I recently spoke to Marin Alsop about the BSO's upcoming season and her priorities going forward. The 2009-2010 season is being touted as "a pastiche of musical influences from around the world and from within local communities. In this dramatic season, the concert programs are generated by Alsop’s mission to encourage audiences to explore their own musical roots and pay tribute to the diverse heritages found in the Baltimore-Washington area." It includes appearances by Lang Lang, Simone Dinnerstein, Andre Watts and Itzhak Perlman; "Ask Your Mama," a bold piece based on an epic Langston Hughes poem, featuring soprano Jessye Norman and hip-hop band The Roots; and a circus-themed festival that stretches over four weeks.
What's your greatest challenge at this point?
Keeping the excitement level up is the task at hand, to a certain degree. But that’s the fun of it. How do you keep the buzz going? My big philosophy is about maximizing every opportunity. Maybe that’s because I come from a background where opportunities were very few. I learned how to take every chance I had and build it into whatever possibility I could. So the themes and philosophy and vision that we’ve started with these last couple years about access, inclusion, and a sense of participation—I’m trying to push those things a little further in this upcoming season, so that every single person in our community can feel some sort of connection to the symphony. The idea is for it to be a celebration of our shared musical roots. If your ancestry is the German tradition, maybe you’ll be connected to Brahms. If you’re from England, maybe it will be Handel.
But this season stretches beyond the European tradition, in both populist and sophisticated ways.
I want everyone to feel the relevance and the bridge connecting them to symphonic music. One of the major challenges we have is to bring it back to the people. Classical music was a shared social experience for hundreds of years. Then, it became this elitist, ivory tower experience. Classical music has done a very poor job over the past few decades of enabling people to feel that they have a right to experience it. It’s been so elitist. If you clap between movements, somebody gives you a dirty look. Originally, when they played a Beethoven symphony people clapped through the whole thing. When they liked the tune, they clapped. I don’t know how we got so separated from the original intent. I want to get back to the shared social experience. If people can’t literally play instruments, I want them to feel they have a history, because everyone does, and a real deep connection to this music.
I also want to celebrate the diversity of our community, in terms of the immigrants that have settled here. I’ve been doing some research and finding out what immigrant groups settled in this area, and it’s been really fascinating. It’s been a historical adventure for me. We’re going to have folk groups playing at some of our subscription concerts and at our gala. We’re going to go out and interview people in the community and find out their musical stories. It’s going to be a fantastic communal experience. And that’s building on some of the philosophy we’ve been able to lay down over the last couple of years.

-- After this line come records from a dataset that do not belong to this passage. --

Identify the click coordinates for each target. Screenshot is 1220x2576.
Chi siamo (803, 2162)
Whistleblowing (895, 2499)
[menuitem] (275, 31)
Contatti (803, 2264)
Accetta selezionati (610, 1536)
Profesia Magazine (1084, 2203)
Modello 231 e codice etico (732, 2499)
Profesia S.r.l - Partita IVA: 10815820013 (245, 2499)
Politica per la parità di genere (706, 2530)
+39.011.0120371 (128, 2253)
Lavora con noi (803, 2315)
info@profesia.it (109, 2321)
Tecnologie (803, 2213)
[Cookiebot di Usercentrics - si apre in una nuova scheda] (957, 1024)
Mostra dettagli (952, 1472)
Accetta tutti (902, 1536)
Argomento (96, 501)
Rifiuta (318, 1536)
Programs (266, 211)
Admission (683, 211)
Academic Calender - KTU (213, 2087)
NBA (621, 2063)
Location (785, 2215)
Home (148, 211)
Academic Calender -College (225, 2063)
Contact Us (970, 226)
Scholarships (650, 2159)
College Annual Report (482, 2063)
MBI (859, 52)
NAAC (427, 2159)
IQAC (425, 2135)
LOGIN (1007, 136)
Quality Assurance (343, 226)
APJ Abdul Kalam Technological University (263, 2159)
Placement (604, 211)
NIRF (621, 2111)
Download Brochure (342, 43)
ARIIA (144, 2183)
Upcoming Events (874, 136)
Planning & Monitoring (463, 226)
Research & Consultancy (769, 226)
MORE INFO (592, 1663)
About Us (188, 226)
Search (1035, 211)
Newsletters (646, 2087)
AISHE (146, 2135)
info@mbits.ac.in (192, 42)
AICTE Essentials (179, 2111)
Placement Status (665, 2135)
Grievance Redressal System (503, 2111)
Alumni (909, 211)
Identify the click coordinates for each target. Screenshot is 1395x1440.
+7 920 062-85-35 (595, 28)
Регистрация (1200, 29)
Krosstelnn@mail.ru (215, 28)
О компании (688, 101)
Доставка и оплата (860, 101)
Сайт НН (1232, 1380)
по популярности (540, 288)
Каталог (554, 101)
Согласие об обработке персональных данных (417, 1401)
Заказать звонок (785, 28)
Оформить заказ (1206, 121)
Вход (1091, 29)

And you don't have to dumb it down, do you?
I’m opposed to this idea that you’re supposed to somehow water things down or dumb them down so people can have access. Our community today is so much more intelligent and so desirous of information. It’s a fantastic world to live in because people are a lot smarter. They can access information at their fingertips through the Internet and consequently they feel informed and entitled to information, which I think is the greatest gift of all. So when they come to a concert, I want them to access it on any level. Maybe they just want to come, close their eyes, and enjoy it. No problem. But maybe they want to visit our website and tour around. Maybe, as a subscriber, they want to pick up their program notes online or watch one of the webumentaries I’ve done. Maybe they want to stay after the concert for a question and answer period. We try to offer a whole menu of opportunities for you to step in wherever you feel the urge. But I think people are a lot smarter than we give them credit for, and a lot more curious.